K. Représentation/consultation de personnes en situation de handicap au sein du/par le CNT :

A ce jour (24 juillet 2023), le dossier thématique « handicap » du CNT n'a pas été mise à jour depuis le 30 juillet 2015. Le CSNPH trouve toutefois le dossier très utile, compte tenu de la dispersion institutionnelle en Belgique, et aimerait demander au CNT de le diffuser, sous réserve d’une mise à jour.

Le CSNPH trouve néanmoins que l’introduction de l’article 22ter de la Constitution requiert au moins une réévaluation des CTT existantes, en tenant compte du droit à l’inclusion et aux aménagements raisonnables des personnes en situation de handicap.

La représentation ou au moins la consultation des personnes en situation de handicap au sein de/et par la CTT devrait profiter au handistreaming et devrait aussi aider à sensibiliser les employeurs. Les CTT (inter)sectorielles peuvent - par exemple - jouer un rôle important dans l’ancrage de la diversité et de l’inclusion dans les stratégies d’entreprise des employeurs.

Le CSNPH a déjà collaboré avec les partenaires sociaux et aimerait approfondir cette collaboration.

L. Ne sont pas abordés dans la proposition de résolution :

Quelques points qui n’ont pas été abordés dans la proposition de résolution, mais qui sont tout aussi importants :

    • Tout d’abord, en matière d’accessibilité : l’accessibilité des transports et des infrastructures est une condition essentielle pour se déplacer et, par conséquent, constitue également la porte d’accès au marché du travail.
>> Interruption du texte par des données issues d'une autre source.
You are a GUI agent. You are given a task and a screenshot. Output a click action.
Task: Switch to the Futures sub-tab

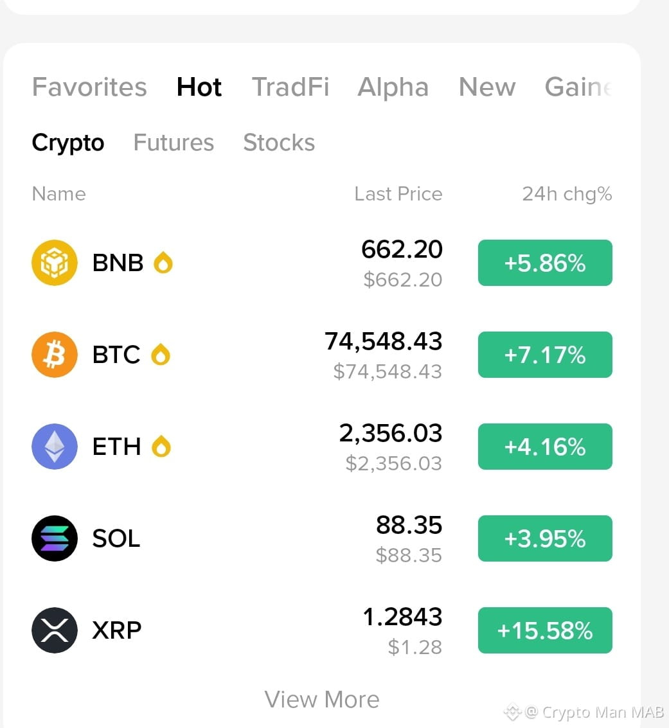click(174, 142)
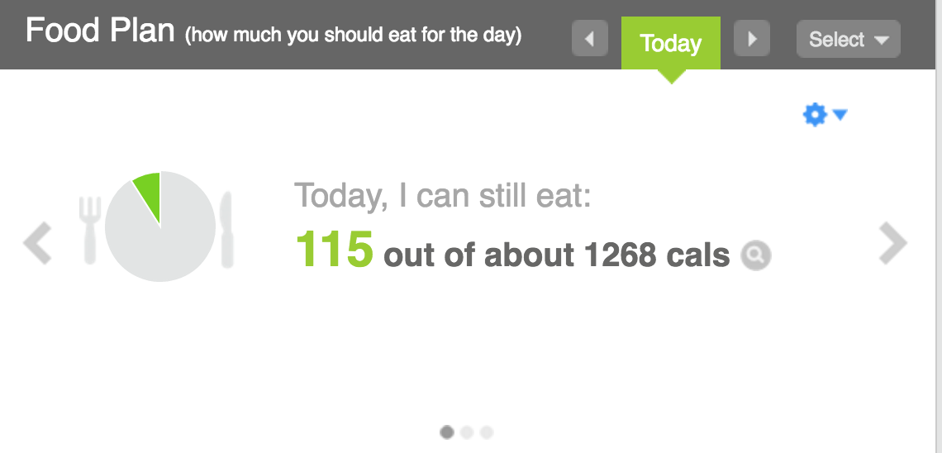Image resolution: width=942 pixels, height=453 pixels.
Task: Click the Food Plan heading
Action: coord(100,31)
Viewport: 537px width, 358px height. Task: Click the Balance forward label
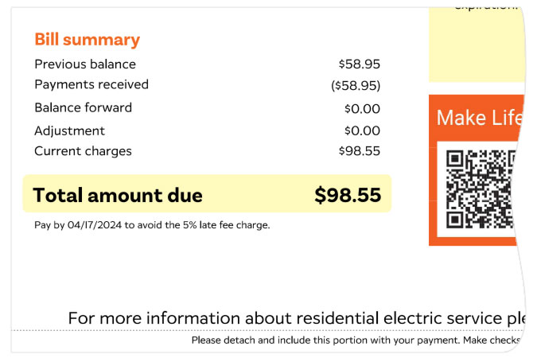point(84,107)
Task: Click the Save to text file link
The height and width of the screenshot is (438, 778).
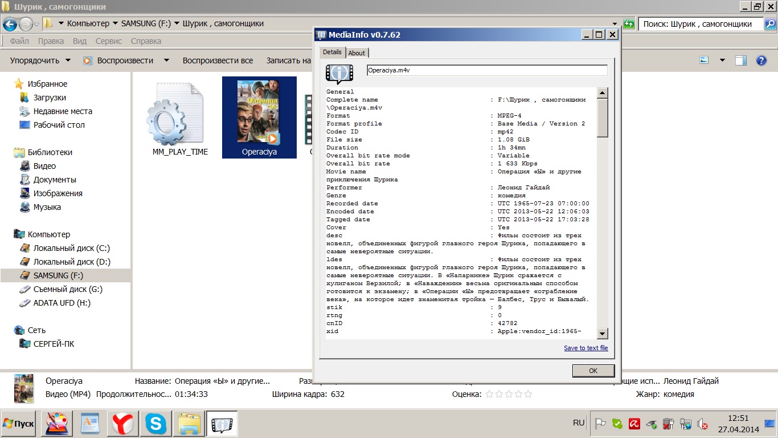Action: (585, 348)
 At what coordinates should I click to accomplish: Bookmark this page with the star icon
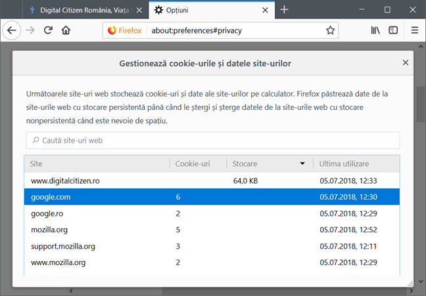[331, 30]
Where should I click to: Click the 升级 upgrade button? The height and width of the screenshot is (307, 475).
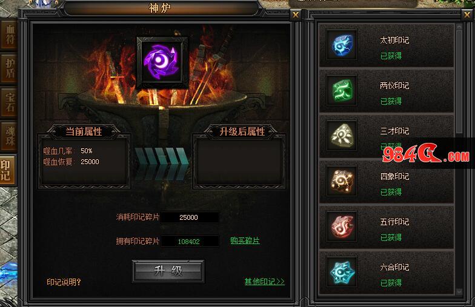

Le manque d’accessibilité et d’interopérabilité entre les différents moyens de transport est un réel obstacle à l’emploi des personnes en situation de handicap.

    • Ensuite, en ce qui concerne la mobilité interrégionale, il est nécessaire d’améliorer la conformité des différentes aides et primes de soutien pour les affiliés à une agence pour les personnes en situation de handicap, mais qui travaillent dans une autre région. Des problèmes sont encore souvent signalés en ce qui concerne l’accès aux aides sur le lieu de travail ou à la maison. Voir Avis 2023/03.